- Your instructions -
Return every entry exactly as it is written in the listing.

- Data for this task -
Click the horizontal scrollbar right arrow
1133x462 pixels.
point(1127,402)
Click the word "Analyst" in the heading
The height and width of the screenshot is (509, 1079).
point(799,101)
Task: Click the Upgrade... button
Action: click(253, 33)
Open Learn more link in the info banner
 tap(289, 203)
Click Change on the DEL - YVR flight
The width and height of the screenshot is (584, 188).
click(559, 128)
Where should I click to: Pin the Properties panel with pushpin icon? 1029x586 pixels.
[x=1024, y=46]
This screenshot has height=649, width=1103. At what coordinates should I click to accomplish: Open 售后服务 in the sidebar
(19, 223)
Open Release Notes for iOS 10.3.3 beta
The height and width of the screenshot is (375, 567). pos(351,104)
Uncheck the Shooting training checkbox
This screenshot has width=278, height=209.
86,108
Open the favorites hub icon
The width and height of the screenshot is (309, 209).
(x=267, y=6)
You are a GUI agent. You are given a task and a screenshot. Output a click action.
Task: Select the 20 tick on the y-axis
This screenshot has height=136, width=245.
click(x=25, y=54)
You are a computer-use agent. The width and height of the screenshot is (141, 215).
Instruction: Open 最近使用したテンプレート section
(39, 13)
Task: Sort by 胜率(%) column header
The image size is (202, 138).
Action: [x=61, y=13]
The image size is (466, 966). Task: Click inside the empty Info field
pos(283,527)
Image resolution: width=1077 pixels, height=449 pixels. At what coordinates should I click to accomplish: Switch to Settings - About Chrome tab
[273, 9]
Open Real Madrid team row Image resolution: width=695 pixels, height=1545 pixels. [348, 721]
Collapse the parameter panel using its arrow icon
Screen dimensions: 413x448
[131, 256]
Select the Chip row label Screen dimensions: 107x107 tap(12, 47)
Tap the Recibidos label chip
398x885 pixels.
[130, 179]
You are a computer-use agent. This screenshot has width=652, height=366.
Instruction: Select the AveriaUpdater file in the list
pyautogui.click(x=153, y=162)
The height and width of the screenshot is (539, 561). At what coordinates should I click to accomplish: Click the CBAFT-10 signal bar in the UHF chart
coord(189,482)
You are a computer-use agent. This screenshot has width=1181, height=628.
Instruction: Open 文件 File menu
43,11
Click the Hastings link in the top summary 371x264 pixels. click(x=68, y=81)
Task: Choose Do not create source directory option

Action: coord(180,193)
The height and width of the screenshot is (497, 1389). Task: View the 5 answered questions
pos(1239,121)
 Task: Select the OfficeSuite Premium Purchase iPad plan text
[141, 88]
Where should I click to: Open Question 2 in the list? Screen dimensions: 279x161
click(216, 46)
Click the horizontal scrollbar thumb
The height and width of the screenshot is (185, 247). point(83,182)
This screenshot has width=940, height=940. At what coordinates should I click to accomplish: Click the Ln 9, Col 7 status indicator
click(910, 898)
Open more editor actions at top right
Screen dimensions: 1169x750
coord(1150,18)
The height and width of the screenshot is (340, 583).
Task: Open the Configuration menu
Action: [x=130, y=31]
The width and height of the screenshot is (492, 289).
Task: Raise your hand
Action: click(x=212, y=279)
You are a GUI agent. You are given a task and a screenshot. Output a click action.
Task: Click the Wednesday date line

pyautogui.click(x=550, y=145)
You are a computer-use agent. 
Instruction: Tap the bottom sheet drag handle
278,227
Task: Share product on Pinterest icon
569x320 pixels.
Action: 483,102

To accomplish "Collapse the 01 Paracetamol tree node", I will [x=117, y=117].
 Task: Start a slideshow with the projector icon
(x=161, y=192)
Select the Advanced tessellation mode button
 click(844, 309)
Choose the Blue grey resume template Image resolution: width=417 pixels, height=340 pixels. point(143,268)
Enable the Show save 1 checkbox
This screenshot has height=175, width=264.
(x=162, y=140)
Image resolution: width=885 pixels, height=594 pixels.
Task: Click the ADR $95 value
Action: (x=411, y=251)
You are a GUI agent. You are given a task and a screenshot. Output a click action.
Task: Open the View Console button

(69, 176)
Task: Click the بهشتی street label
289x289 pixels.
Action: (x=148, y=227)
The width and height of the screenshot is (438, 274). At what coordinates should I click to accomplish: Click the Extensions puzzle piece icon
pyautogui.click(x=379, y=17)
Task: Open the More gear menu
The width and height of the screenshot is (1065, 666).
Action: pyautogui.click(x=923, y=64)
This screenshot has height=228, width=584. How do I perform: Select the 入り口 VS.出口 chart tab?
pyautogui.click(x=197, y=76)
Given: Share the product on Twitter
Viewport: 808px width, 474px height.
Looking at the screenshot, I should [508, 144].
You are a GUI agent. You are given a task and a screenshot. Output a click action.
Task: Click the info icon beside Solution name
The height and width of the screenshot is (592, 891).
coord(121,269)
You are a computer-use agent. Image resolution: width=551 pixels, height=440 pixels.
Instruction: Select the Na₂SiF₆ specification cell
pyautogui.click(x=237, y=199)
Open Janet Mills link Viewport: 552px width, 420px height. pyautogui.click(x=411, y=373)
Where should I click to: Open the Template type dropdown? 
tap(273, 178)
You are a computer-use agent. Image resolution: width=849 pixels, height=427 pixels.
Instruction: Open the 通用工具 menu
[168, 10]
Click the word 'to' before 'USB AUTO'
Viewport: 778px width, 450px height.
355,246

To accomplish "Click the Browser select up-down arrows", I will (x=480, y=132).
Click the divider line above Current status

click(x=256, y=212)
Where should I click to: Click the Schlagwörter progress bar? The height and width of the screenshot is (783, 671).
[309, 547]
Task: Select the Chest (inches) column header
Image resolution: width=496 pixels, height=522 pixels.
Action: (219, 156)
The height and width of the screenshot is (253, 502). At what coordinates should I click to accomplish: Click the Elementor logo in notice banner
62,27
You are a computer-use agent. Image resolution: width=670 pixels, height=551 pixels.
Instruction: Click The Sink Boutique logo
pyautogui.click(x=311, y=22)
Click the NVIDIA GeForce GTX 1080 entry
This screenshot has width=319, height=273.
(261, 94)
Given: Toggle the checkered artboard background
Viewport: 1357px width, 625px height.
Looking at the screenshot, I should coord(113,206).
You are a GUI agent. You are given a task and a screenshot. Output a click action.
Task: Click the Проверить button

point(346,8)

- Solution to this task -
Click the horizontal scrollbar right arrow
1133x462 pixels.
point(1127,402)
Click the word "Analyst" in the heading
The height and width of the screenshot is (509, 1079).
point(799,101)
Task: Click the Upgrade... button
Action: click(253, 33)
Open Learn more link in the info banner
 tap(289, 203)
Click Change on the DEL - YVR flight
The width and height of the screenshot is (584, 188).
click(559, 128)
Where should I click to: Pin the Properties panel with pushpin icon? 1029x586 pixels.
[x=1024, y=46]
This screenshot has height=649, width=1103. At what coordinates should I click to accomplish: Open 售后服务 in the sidebar
(19, 223)
Open Release Notes for iOS 10.3.3 beta
The height and width of the screenshot is (375, 567). pos(351,104)
Uncheck the Shooting training checkbox
This screenshot has width=278, height=209.
86,108
Open the favorites hub icon
The width and height of the screenshot is (309, 209).
(x=267, y=6)
You are a GUI agent. You are given a task and a screenshot. Output a click action.
Task: Select the 20 tick on the y-axis
This screenshot has height=136, width=245.
click(x=25, y=54)
You are a computer-use agent. The width and height of the screenshot is (141, 215).
Instruction: Open 最近使用したテンプレート section
(39, 13)
Task: Sort by 胜率(%) column header
The image size is (202, 138).
Action: [x=61, y=13]
The image size is (466, 966). Task: Click inside the empty Info field
pos(283,527)
Image resolution: width=1077 pixels, height=449 pixels. At what coordinates should I click to accomplish: Switch to Settings - About Chrome tab
[273, 9]
Open Real Madrid team row Image resolution: width=695 pixels, height=1545 pixels. [348, 721]
Collapse the parameter panel using its arrow icon
Screen dimensions: 413x448
[131, 256]
Select the Chip row label Screen dimensions: 107x107 tap(12, 47)
Tap the Recibidos label chip
398x885 pixels.
[130, 179]
You are a computer-use agent. This screenshot has width=652, height=366.
Instruction: Select the AveriaUpdater file in the list
pyautogui.click(x=153, y=162)
The height and width of the screenshot is (539, 561). At what coordinates should I click to accomplish: Click the CBAFT-10 signal bar in the UHF chart
coord(189,482)
You are a computer-use agent. This screenshot has width=1181, height=628.
Instruction: Open 文件 File menu
43,11
Click the Hastings link in the top summary 371x264 pixels. click(x=68, y=81)
Task: Choose Do not create source directory option

Action: coord(180,193)
The height and width of the screenshot is (497, 1389). Task: View the 5 answered questions
pos(1239,121)
 Task: Select the OfficeSuite Premium Purchase iPad plan text
[141, 88]
Where should I click to: Open Question 2 in the list? Screen dimensions: 279x161
click(216, 46)
Click the horizontal scrollbar thumb
The height and width of the screenshot is (185, 247). point(83,182)
This screenshot has width=940, height=940. At what coordinates should I click to accomplish: Click the Ln 9, Col 7 status indicator
click(910, 898)
Open more editor actions at top right
Screen dimensions: 1169x750
coord(1150,18)
The height and width of the screenshot is (340, 583).
Task: Open the Configuration menu
Action: [x=130, y=31]
The width and height of the screenshot is (492, 289).
Task: Raise your hand
Action: click(x=212, y=279)
You are a GUI agent. You are given a task and a screenshot. Output a click action.
Task: Click the Wednesday date line

pyautogui.click(x=550, y=145)
You are a computer-use agent. 
Instruction: Tap the bottom sheet drag handle
278,227
Task: Share product on Pinterest icon
569x320 pixels.
Action: 483,102

To accomplish "Collapse the 01 Paracetamol tree node", I will [x=117, y=117].
 Task: Start a slideshow with the projector icon
(x=161, y=192)
Select the Advanced tessellation mode button
 click(844, 309)
Choose the Blue grey resume template Image resolution: width=417 pixels, height=340 pixels. point(143,268)
Enable the Show save 1 checkbox
This screenshot has height=175, width=264.
(x=162, y=140)
Image resolution: width=885 pixels, height=594 pixels.
Task: Click the ADR $95 value
Action: (x=411, y=251)
You are a GUI agent. You are given a task and a screenshot. Output a click action.
Task: Open the View Console button

(69, 176)
Task: Click the بهشتی street label
289x289 pixels.
Action: (x=148, y=227)
The width and height of the screenshot is (438, 274). At what coordinates should I click to accomplish: Click the Extensions puzzle piece icon
pyautogui.click(x=379, y=17)
Task: Open the More gear menu
The width and height of the screenshot is (1065, 666).
Action: pyautogui.click(x=923, y=64)
This screenshot has height=228, width=584. How do I perform: Select the 入り口 VS.出口 chart tab?
pyautogui.click(x=197, y=76)
Given: Share the product on Twitter
Viewport: 808px width, 474px height.
Looking at the screenshot, I should [508, 144].
You are a GUI agent. You are given a task and a screenshot. Output a click action.
Task: Click the info icon beside Solution name
The height and width of the screenshot is (592, 891).
coord(121,269)
You are a computer-use agent. Image resolution: width=551 pixels, height=440 pixels.
Instruction: Select the Na₂SiF₆ specification cell
pyautogui.click(x=237, y=199)
Open Janet Mills link Viewport: 552px width, 420px height. pyautogui.click(x=411, y=373)
Where should I click to: Open the Template type dropdown? 
tap(273, 178)
You are a computer-use agent. Image resolution: width=849 pixels, height=427 pixels.
Instruction: Open the 通用工具 menu
[168, 10]
Click the word 'to' before 'USB AUTO'
Viewport: 778px width, 450px height.
355,246

To accomplish "Click the Browser select up-down arrows", I will (x=480, y=132).
Click the divider line above Current status

click(x=256, y=212)
Where should I click to: Click the Schlagwörter progress bar? The height and width of the screenshot is (783, 671).
[309, 547]
Task: Select the Chest (inches) column header
Image resolution: width=496 pixels, height=522 pixels.
Action: (219, 156)
The height and width of the screenshot is (253, 502). At what coordinates should I click to accomplish: Click the Elementor logo in notice banner
62,27
You are a computer-use agent. Image resolution: width=670 pixels, height=551 pixels.
Instruction: Click The Sink Boutique logo
pyautogui.click(x=311, y=22)
Click the NVIDIA GeForce GTX 1080 entry
This screenshot has width=319, height=273.
(261, 94)
Given: Toggle the checkered artboard background
Viewport: 1357px width, 625px height.
Looking at the screenshot, I should coord(113,206).
You are a GUI agent. You are given a task and a screenshot. Output a click action.
Task: Click the Проверить button

point(346,8)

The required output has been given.